### WHAT IS REQUIRED
Copy out the following lines word for word, keeping every one in its original order.

=== INPUT ===

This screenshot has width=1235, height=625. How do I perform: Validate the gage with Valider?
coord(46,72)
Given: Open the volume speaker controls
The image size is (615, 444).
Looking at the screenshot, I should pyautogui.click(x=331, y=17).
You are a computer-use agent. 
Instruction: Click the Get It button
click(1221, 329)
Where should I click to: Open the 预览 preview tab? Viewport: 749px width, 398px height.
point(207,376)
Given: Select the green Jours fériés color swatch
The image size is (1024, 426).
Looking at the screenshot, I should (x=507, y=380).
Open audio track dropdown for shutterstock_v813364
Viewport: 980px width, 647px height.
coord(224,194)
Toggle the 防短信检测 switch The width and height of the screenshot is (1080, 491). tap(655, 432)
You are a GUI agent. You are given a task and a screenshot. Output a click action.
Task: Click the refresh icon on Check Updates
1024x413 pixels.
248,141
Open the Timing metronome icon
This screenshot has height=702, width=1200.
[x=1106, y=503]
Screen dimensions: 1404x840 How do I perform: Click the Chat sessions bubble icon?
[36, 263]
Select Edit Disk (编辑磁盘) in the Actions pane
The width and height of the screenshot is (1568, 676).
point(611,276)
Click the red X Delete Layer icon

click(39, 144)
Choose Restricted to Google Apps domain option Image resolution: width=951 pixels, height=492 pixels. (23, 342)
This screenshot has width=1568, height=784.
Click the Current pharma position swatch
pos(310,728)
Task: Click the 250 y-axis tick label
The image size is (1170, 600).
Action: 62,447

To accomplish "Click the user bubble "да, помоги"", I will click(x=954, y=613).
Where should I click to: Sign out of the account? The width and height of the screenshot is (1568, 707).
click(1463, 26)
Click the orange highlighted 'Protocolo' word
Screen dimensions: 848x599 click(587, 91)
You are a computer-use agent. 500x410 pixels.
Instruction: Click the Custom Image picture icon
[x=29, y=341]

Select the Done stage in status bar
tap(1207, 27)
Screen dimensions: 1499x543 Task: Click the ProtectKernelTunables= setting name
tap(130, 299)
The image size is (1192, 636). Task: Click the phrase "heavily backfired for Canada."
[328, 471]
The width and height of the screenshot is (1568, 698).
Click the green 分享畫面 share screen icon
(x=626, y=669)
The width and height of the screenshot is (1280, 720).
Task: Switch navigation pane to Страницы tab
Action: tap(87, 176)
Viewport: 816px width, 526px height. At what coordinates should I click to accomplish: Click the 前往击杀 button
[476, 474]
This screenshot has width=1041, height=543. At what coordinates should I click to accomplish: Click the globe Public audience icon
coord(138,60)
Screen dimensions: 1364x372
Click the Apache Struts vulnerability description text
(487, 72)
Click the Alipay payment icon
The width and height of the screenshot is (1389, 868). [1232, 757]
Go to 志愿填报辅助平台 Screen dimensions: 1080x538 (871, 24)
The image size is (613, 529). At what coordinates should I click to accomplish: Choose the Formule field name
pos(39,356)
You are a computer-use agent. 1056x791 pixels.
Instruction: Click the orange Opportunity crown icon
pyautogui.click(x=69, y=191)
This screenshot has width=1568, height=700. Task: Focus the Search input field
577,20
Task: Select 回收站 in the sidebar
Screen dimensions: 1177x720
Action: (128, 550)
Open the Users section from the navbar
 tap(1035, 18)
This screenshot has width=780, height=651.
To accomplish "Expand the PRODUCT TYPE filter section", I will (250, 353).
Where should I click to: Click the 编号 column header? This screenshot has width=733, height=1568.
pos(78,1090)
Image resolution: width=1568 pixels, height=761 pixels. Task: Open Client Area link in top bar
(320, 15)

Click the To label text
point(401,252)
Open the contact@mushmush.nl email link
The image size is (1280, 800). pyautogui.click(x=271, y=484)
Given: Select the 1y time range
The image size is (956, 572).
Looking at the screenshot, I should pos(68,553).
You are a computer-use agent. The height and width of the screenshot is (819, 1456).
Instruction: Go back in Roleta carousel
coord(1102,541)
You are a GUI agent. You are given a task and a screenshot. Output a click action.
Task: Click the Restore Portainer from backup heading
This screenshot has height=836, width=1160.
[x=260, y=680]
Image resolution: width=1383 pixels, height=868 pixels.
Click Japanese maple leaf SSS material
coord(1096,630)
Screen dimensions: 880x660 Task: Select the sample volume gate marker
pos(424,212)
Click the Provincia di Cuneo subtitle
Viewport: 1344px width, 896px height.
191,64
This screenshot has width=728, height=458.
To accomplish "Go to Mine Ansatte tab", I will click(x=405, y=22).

===

### RESPONSE
This screenshot has width=1235, height=625. How do I perform: Validate the gage with Valider?
coord(46,72)
Given: Open the volume speaker controls
The image size is (615, 444).
Looking at the screenshot, I should pyautogui.click(x=331, y=17).
You are a computer-use agent. 
Instruction: Click the Get It button
click(1221, 329)
Where should I click to: Open the 预览 preview tab? Viewport: 749px width, 398px height.
point(207,376)
Given: Select the green Jours fériés color swatch
The image size is (1024, 426).
Looking at the screenshot, I should (x=507, y=380).
Open audio track dropdown for shutterstock_v813364
Viewport: 980px width, 647px height.
coord(224,194)
Toggle the 防短信检测 switch The width and height of the screenshot is (1080, 491). tap(655, 432)
You are a GUI agent. You are given a task and a screenshot. Output a click action.
Task: Click the refresh icon on Check Updates
1024x413 pixels.
248,141
Open the Timing metronome icon
This screenshot has height=702, width=1200.
[x=1106, y=503]
Screen dimensions: 1404x840 How do I perform: Click the Chat sessions bubble icon?
[36, 263]
Select Edit Disk (编辑磁盘) in the Actions pane
The width and height of the screenshot is (1568, 676).
point(611,276)
Click the red X Delete Layer icon

click(39, 144)
Choose Restricted to Google Apps domain option Image resolution: width=951 pixels, height=492 pixels. (23, 342)
This screenshot has width=1568, height=784.
Click the Current pharma position swatch
pos(310,728)
Task: Click the 250 y-axis tick label
The image size is (1170, 600).
Action: 62,447

To accomplish "Click the user bubble "да, помоги"", I will click(x=954, y=613).
Where should I click to: Sign out of the account? The width and height of the screenshot is (1568, 707).
click(1463, 26)
Click the orange highlighted 'Protocolo' word
Screen dimensions: 848x599 click(587, 91)
You are a computer-use agent. 500x410 pixels.
Instruction: Click the Custom Image picture icon
[x=29, y=341]

Select the Done stage in status bar
tap(1207, 27)
Screen dimensions: 1499x543 Task: Click the ProtectKernelTunables= setting name
tap(130, 299)
The image size is (1192, 636). Task: Click the phrase "heavily backfired for Canada."
[328, 471]
The width and height of the screenshot is (1568, 698).
Click the green 分享畫面 share screen icon
(x=626, y=669)
The width and height of the screenshot is (1280, 720).
Task: Switch navigation pane to Страницы tab
Action: tap(87, 176)
Viewport: 816px width, 526px height. At what coordinates should I click to accomplish: Click the 前往击杀 button
[476, 474]
This screenshot has width=1041, height=543. At what coordinates should I click to accomplish: Click the globe Public audience icon
coord(138,60)
Screen dimensions: 1364x372
Click the Apache Struts vulnerability description text
(487, 72)
Click the Alipay payment icon
The width and height of the screenshot is (1389, 868). [1232, 757]
Go to 志愿填报辅助平台 Screen dimensions: 1080x538 (871, 24)
The image size is (613, 529). At what coordinates should I click to accomplish: Choose the Formule field name
pos(39,356)
You are a computer-use agent. 1056x791 pixels.
Instruction: Click the orange Opportunity crown icon
pyautogui.click(x=69, y=191)
This screenshot has width=1568, height=700. Task: Focus the Search input field
577,20
Task: Select 回收站 in the sidebar
Screen dimensions: 1177x720
Action: (128, 550)
Open the Users section from the navbar
 tap(1035, 18)
This screenshot has width=780, height=651.
To accomplish "Expand the PRODUCT TYPE filter section", I will (250, 353).
Where should I click to: Click the 编号 column header? This screenshot has width=733, height=1568.
pos(78,1090)
Image resolution: width=1568 pixels, height=761 pixels. Task: Open Client Area link in top bar
(320, 15)

Click the To label text
point(401,252)
Open the contact@mushmush.nl email link
The image size is (1280, 800). pyautogui.click(x=271, y=484)
Given: Select the 1y time range
The image size is (956, 572).
Looking at the screenshot, I should pos(68,553).
You are a computer-use agent. The height and width of the screenshot is (819, 1456).
Instruction: Go back in Roleta carousel
coord(1102,541)
You are a GUI agent. You are given a task and a screenshot. Output a click action.
Task: Click the Restore Portainer from backup heading
This screenshot has height=836, width=1160.
[x=260, y=680]
Image resolution: width=1383 pixels, height=868 pixels.
Click Japanese maple leaf SSS material
coord(1096,630)
Screen dimensions: 880x660 Task: Select the sample volume gate marker
pos(424,212)
Click the Provincia di Cuneo subtitle
Viewport: 1344px width, 896px height.
191,64
This screenshot has width=728, height=458.
To accomplish "Go to Mine Ansatte tab", I will click(x=405, y=22).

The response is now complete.